Thermally enhanced tool for friction stirring

Abstract

A friction stirring tool and a method for removing the catalytic phase from the friction stirring tool having a superabrasive coating by chemically etching, electrolytic etching or similar means to thereby at least partially remove a portion of the secondary catalytic phase metal from the superabrasive coating to thereby enhance the thermal stability of the tool and allow for longer life and the reduction or elimination of chemical reaction between the secondary metallic phase of the tool and a workpiece.

Description

CROSS REFERENCE TO RELATED APPLICATIONS

This document claims priority to, and incorporates by reference all of the subject matter included in the provisional patent application docket number 2293.SMII.PR2, having Ser. No. 60/763,950 and filed on Jan. 31, 2006.

BACKGROUND OF THE INVENTION

1. Field Of the Invention

This invention relates generally to friction stir welding and friction stir processing wherein heat for welding or processing is generated by a rotating pin of a tool being pressed against or at least partially plunged into a workpiece. More specifically, the present invention relates to the removal of a secondary phase material from PCBN and PCD friction stirring tools to thereby enhance the thermal properties.

2. Description of Related Art

In U.S. Pat. No. 6,648,246 and U.S. Pat. No. 6,779,704, a new tool is taught that is capable of performing friction stir welding of metal matrix composites, ferrous alloys, non-ferrous alloys, and superalloys. This invention relates generally to an improved tool for solid state processing of high softening temperature materials (HSTM) through friction stirring (FS), including friction stir processing (FSP), friction stir mixing (FSM), friction stir welding (FSW), and friction stir spot welding (FSSW).

For the purposes of this document, HSTM should be considered to include materials such as metal matrix composites, ferrous alloys such as steel and stainless steel, and non-ferrous materials and superalloys. Superalloys can be materials having a higher melting temperature than bronze or aluminum, and may have other elements mixed in as well. Some examples of superalloys are nickel, iron-nickel, and cobalt-based alloys generally used at temperatures above 1000 degrees F. Additional elements commonly found in superalloys include, but are not limited to, chromium, molybdenum, tungsten, aluminum, titanium, niobium, tantalum, and rhenium. Titanium should also be considered to be within the class of materials being considered. Titanium is a non-ferrous material, but has a higher melting point than other nonferrous materials.

#### GIVEN RECORDS:
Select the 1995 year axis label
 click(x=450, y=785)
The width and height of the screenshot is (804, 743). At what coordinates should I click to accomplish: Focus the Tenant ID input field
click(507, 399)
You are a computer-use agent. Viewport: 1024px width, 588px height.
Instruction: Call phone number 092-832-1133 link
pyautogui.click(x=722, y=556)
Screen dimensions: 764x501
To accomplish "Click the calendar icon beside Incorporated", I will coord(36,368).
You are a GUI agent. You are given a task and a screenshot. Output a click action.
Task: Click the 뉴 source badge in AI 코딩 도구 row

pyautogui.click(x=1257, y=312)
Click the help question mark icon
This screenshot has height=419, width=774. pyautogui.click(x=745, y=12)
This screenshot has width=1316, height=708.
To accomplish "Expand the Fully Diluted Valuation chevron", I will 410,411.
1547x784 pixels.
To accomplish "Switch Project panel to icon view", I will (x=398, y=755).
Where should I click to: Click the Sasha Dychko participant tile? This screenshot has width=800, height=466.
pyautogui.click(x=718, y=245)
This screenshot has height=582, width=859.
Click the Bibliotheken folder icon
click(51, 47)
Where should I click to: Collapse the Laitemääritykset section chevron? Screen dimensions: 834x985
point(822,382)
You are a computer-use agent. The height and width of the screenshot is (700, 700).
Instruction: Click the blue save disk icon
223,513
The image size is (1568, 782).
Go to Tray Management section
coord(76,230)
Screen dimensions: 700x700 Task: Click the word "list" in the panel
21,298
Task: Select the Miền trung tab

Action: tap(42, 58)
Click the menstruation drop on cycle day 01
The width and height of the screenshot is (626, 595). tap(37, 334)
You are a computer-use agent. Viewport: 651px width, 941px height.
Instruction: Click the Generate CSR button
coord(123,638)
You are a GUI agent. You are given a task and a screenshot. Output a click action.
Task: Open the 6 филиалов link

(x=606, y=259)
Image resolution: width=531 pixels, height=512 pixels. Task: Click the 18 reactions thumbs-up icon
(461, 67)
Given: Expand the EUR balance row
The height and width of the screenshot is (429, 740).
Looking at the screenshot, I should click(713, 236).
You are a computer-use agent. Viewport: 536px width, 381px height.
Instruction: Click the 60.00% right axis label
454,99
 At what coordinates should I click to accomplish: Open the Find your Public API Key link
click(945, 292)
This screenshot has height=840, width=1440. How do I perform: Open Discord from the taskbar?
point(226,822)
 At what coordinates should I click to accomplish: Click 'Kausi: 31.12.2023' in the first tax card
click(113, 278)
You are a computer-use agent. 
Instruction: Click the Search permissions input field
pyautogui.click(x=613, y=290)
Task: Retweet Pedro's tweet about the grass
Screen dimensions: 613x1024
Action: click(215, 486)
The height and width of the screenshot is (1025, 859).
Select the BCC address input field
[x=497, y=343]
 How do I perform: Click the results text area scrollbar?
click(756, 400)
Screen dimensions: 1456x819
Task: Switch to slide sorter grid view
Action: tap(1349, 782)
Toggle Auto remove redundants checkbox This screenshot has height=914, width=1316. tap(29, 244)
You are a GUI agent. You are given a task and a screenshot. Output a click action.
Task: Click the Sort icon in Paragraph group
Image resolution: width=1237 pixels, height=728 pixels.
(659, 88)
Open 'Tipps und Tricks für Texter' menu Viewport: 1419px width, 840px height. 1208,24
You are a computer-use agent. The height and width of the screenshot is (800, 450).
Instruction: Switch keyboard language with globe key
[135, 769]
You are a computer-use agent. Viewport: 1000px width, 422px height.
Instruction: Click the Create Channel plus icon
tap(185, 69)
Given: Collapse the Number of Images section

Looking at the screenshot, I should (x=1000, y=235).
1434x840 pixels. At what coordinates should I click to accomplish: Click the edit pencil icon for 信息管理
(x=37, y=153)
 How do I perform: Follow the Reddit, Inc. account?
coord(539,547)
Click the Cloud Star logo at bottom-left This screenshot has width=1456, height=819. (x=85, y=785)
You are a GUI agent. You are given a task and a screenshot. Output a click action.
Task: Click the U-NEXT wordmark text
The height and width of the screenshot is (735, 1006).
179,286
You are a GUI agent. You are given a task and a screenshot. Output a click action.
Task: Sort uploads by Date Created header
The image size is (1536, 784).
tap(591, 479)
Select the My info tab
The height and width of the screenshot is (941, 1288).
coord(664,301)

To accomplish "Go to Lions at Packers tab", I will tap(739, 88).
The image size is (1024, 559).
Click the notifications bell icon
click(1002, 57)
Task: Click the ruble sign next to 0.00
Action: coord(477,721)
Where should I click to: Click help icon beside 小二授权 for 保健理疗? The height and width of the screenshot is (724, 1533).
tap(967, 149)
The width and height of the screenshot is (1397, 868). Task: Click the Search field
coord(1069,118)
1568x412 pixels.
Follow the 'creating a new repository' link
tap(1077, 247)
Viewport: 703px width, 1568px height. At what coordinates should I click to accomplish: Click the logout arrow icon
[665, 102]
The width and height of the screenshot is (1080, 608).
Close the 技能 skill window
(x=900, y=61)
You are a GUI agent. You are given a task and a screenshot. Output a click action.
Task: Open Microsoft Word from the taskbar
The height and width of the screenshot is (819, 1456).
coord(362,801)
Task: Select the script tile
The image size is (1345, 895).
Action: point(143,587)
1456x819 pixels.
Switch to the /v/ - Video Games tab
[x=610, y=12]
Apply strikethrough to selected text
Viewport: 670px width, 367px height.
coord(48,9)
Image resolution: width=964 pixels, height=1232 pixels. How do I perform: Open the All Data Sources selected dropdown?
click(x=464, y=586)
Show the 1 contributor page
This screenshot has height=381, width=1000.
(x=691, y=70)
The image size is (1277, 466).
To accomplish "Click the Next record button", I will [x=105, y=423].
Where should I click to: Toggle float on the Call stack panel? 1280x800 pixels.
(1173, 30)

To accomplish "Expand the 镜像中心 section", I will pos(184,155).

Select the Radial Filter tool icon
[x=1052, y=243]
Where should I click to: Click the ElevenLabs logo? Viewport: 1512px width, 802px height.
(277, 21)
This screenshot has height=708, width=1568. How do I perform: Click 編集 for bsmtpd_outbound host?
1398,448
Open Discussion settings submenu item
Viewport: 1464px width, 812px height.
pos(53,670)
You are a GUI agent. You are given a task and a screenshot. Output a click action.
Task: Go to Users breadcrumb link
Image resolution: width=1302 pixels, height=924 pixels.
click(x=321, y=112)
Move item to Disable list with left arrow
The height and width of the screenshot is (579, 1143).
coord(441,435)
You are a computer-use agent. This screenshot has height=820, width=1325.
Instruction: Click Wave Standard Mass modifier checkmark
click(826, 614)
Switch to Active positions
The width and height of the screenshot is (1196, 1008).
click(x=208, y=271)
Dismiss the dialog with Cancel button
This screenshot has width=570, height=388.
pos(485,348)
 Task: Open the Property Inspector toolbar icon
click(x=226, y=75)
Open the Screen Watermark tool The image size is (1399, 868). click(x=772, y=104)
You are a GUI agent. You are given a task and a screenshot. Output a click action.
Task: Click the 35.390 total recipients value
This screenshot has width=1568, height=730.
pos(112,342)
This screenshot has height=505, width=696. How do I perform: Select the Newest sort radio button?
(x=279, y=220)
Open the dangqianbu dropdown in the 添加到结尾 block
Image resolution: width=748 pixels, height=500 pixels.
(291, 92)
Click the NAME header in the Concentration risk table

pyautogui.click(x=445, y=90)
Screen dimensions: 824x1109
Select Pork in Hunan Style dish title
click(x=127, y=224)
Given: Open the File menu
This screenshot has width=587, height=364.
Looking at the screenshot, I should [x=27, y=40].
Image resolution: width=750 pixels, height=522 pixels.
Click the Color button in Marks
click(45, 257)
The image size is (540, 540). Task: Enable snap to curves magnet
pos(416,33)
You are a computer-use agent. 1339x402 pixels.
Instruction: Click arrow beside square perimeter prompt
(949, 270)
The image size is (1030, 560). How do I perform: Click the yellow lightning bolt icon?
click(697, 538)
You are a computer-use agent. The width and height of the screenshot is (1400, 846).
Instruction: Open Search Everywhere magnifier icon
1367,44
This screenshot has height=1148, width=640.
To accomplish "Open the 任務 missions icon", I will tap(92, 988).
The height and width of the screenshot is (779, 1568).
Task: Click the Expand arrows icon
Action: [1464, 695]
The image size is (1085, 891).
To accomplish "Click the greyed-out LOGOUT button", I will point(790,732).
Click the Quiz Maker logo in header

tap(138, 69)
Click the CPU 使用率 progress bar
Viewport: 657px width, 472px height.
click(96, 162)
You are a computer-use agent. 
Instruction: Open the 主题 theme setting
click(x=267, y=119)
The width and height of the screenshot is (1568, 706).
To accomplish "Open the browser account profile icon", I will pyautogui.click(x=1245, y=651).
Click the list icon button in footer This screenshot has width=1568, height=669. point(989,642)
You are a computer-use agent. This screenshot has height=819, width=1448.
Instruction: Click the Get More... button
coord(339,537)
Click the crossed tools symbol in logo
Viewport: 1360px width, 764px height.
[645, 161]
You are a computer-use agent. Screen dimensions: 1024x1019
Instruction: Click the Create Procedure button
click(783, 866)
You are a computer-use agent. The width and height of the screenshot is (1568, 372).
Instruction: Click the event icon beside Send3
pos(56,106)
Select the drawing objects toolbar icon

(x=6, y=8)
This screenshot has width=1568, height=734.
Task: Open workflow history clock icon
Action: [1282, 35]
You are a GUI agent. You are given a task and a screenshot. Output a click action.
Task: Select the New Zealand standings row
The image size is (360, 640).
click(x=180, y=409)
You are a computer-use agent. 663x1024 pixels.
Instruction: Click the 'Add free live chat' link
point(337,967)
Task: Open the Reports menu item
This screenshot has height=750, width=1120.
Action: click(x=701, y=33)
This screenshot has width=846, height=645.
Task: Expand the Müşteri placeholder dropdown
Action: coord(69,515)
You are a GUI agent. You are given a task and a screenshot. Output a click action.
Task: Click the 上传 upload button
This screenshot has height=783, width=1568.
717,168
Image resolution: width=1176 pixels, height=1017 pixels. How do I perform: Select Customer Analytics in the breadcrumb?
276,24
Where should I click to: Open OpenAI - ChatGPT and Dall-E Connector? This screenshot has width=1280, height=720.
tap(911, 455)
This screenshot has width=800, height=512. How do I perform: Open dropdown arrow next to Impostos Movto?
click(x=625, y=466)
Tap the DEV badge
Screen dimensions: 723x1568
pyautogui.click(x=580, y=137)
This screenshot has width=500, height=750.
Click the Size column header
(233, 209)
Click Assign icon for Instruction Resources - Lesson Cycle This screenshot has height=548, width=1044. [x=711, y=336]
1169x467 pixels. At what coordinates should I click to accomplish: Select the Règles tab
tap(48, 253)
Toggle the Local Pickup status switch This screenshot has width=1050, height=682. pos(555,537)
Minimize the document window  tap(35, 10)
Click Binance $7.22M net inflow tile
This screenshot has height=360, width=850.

#### TASKS TO CARRY OUT:
a. Answer these questions from the friction stirring patent text:
(i) What serial number does the provisional patent application have?
(ii) From which two kinds of friction stirring tools does the invention remove a secondary phase material?
(iii) Above what temperature are the listed example superalloys generally used?
b. Please extract, word for word, the stretch of the friction stirring patent text from "2. Description of" through "spot welding (FSSW).".

#### TASK RESULTS:
a.
(i) 60/763,950
(ii) PCBN and PCD
(iii) 1000 degrees F

b.
2. Description of Related Art

In U.S. Pat. No. 6,648,246 and U.S. Pat. No. 6,779,704, a new tool is taught that is capable of performing friction stir welding of metal matrix composites, ferrous alloys, non-ferrous alloys, and superalloys. This invention relates generally to an improved tool for solid state processing of high softening temperature materials (HSTM) through friction stirring (FS), including friction stir processing (FSP), friction stir mixing (FSM), friction stir welding (FSW), and friction stir spot welding (FSSW).